⟨
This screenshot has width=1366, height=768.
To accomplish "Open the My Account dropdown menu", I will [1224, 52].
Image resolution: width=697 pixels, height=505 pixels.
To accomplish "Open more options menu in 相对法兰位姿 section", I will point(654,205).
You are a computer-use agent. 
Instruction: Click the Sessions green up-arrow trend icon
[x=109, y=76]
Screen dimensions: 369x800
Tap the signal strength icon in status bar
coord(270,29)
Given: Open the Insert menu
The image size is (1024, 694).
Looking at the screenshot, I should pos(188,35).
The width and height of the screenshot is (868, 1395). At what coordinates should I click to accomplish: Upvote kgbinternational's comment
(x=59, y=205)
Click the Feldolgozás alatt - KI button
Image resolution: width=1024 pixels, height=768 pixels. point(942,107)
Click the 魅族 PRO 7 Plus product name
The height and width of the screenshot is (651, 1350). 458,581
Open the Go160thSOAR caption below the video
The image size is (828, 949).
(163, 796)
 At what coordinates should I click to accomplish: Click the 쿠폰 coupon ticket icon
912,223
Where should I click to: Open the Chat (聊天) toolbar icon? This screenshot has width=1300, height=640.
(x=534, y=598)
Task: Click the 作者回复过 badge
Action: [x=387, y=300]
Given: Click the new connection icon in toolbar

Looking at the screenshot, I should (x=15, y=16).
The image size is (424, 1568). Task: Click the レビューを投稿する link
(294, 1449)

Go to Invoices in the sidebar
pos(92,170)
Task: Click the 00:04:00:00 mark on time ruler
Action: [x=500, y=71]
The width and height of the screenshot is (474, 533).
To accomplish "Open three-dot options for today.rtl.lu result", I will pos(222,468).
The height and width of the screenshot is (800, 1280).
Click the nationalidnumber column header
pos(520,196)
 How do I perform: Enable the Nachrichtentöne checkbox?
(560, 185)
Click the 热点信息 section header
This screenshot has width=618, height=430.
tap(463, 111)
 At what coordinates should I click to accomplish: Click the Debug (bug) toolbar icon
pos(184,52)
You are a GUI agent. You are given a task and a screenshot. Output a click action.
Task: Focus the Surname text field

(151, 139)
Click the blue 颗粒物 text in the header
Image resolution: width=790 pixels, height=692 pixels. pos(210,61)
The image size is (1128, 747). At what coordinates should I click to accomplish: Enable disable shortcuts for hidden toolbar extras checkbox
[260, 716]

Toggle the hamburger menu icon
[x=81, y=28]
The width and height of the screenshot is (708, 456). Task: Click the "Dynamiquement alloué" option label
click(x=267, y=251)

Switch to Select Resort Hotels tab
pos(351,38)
⟩
• Task goal
Each record must be output word for word.

• Task output
This screenshot has width=1366, height=768.
To accomplish "Open the My Account dropdown menu", I will [1224, 52].
Image resolution: width=697 pixels, height=505 pixels.
To accomplish "Open more options menu in 相对法兰位姿 section", I will point(654,205).
You are a computer-use agent. 
Instruction: Click the Sessions green up-arrow trend icon
[x=109, y=76]
Screen dimensions: 369x800
Tap the signal strength icon in status bar
coord(270,29)
Given: Open the Insert menu
The image size is (1024, 694).
Looking at the screenshot, I should pos(188,35).
The width and height of the screenshot is (868, 1395). At what coordinates should I click to accomplish: Upvote kgbinternational's comment
(x=59, y=205)
Click the Feldolgozás alatt - KI button
Image resolution: width=1024 pixels, height=768 pixels. point(942,107)
Click the 魅族 PRO 7 Plus product name
The height and width of the screenshot is (651, 1350). 458,581
Open the Go160thSOAR caption below the video
The image size is (828, 949).
(163, 796)
 At what coordinates should I click to accomplish: Click the 쿠폰 coupon ticket icon
912,223
Where should I click to: Open the Chat (聊天) toolbar icon? This screenshot has width=1300, height=640.
(x=534, y=598)
Task: Click the 作者回复过 badge
Action: [x=387, y=300]
Given: Click the new connection icon in toolbar

Looking at the screenshot, I should (x=15, y=16).
The image size is (424, 1568). Task: Click the レビューを投稿する link
(294, 1449)

Go to Invoices in the sidebar
pos(92,170)
Task: Click the 00:04:00:00 mark on time ruler
Action: [x=500, y=71]
The width and height of the screenshot is (474, 533).
To accomplish "Open three-dot options for today.rtl.lu result", I will pos(222,468).
The height and width of the screenshot is (800, 1280).
Click the nationalidnumber column header
pos(520,196)
 How do I perform: Enable the Nachrichtentöne checkbox?
(560, 185)
Click the 热点信息 section header
This screenshot has width=618, height=430.
tap(463, 111)
 At what coordinates should I click to accomplish: Click the Debug (bug) toolbar icon
pos(184,52)
You are a GUI agent. You are given a task and a screenshot. Output a click action.
Task: Focus the Surname text field

(151, 139)
Click the blue 颗粒物 text in the header
Image resolution: width=790 pixels, height=692 pixels. pos(210,61)
The image size is (1128, 747). At what coordinates should I click to accomplish: Enable disable shortcuts for hidden toolbar extras checkbox
[260, 716]

Toggle the hamburger menu icon
[x=81, y=28]
The width and height of the screenshot is (708, 456). Task: Click the "Dynamiquement alloué" option label
click(x=267, y=251)

Switch to Select Resort Hotels tab
pos(351,38)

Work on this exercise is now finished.